If I want to take 10 nearest neighbors for a vector, the same vector is inside the result set. But I expect that the first result should be itself. Therefore, the vector is fetched to build FAISS index.

yes, the first vector will be the same. I don’t know why you are getting differently. Can you tell me the steps to reproduce the issue. If you are querying with multiple vectors, you should be looking at the top of each k chunks where each chunk represents results for each query vector

First of all, I index vectors of images. We uses python face_recognition library in order to create a vector of the image. After vectors are created, we add vectors which are the size of 1000. The total number of vectors is more than 10000. Then, I use one of the images that was added, first create a vector for the image and query it.

Hello! I have a similar situation:
set of 20 text paragraphs, each was embedded into 1x7268 dim vector (numpy array)
each stored in db
One of the paragraphs from the original set (s_query) is emeded to query and find five closest
db.getNearest(s_query, 5) doesn`t retrieve paragraph s_query among them

Hi @liya-gafurova , you need to index at least docs.vecount documents before starting k-NN retrieval. This value is configurable by modifying DB_config.yml.

Yes, thank you!
But I already had MIN_DOCS2INDEX=5. So I guess it should had been indexed.

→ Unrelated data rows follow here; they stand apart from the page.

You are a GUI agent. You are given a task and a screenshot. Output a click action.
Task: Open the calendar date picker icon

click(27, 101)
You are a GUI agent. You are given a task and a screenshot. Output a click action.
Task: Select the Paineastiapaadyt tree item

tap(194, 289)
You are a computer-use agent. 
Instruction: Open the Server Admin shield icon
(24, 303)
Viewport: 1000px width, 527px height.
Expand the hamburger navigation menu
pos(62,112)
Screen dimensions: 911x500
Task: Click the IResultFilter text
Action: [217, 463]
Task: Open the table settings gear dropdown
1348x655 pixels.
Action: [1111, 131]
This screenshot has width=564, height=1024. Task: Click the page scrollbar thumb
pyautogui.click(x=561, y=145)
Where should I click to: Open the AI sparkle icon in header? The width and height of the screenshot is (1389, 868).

I have the following case during one python script:

  1. empty DB. Generate 1000 random vectors, one by one add them to DB
  2. add to DB vec_a, defined by me
  3. add vec_a as a search query (convertToMatrix(), getNearest())
    I expect vec_a to the first, but it isn`t
    code example below
dimension = 7268    # dimensions of each vector
n = 1000    # number of vectors
np.random.seed(1)
db_vectors = np.random.random((n, dimension)).astype('float32')
_vec= np.random.random((1, dimension)).astype('float32')[0]
vec_query = np.copy(_vec)
for vec in db_vectors:
     sample = db.convertDocument(vec, {"text": 'vec'})
     db.addDocuments([sample])

sample = db.convertDocument(_vec, {"text": 'added_manually_2'})
db.addDocuments([sample])
query_vec = db.convertMatrix(vec_query)
result = db.getNearest(query_vec, 5)

result: returns only 'vec' vectors

After that, in another python script:

  1. have DB with 1000 random vectors. Add there one user defined vector vec_b
  2. add vec_b as a search query (convertToMatrix(), getNearest())
dimension = 7268    # dimensions of each vector
n = 1000    # number of vectors
np.random.seed(1)
_vec= np.random.random((1, dimension)).astype('float32')[0]
vec_query = np.copy(_vec)

sample = db.convertDocument(_vec, {"text": 'added_manually_3'})
db.addDocuments([sample])

query_vec = db.convertMatrix(vec_query)
result = db.getNearest(query_vec, 5)

result: 'added_manually_3' vector-- the first

Considering this case, could it be this way:

  • when we add an amount of data to empty DB and query it right away, it doesn't have enough time to create an index. So the result is incorrect?
    Or why it doesn't retrieve for the first time and retrieve correctly the second time.

Also there is a question about the metric used to get the nearest neighbors.
as I understand, the default metric is annoy.angular

  • is it the same as scipy.spatial.distance.cosine()?
  • while testing retrieving 5 closest through getNearest() and scipy.spatial.distance.cosine(), cosine showed different (and sometimes better) result on the same data

@liya-gafurova Yes, AquilaDB is an eventual consistent database. It will take some seconds to finish the vector indexing. Eventual consistency is good because, you wouldn't be indexing data in bulk at once rather would be generating continuously and indexing it inside AquilaDB (Couch) decentralized cluster - wiki/AquilaDB---Couch-Replication .

Please check this official discussion regarding the annoy angular metric: spotify/annoy#363

It's a trade off between data and accuracy. Feel free to modify AquilaDB source code - that way you can try out different metrics in both Annoy and FAISS based on your requirement. It's easy and straight forward. For Annoy, modify https://github.com/a-mma/AquilaDB/blob/3af4f5532f7470be0e2bf935bce92972de1f591b/src/hannoy/index.py#L62 and for FAISS modify, https://github.com/a-mma/AquilaDB/blob/3af4f5532f7470be0e2bf935bce92972de1f591b/src/hfaiss/index.py#L53

Code is rewritten. Bug is irrelevant and covered. closed.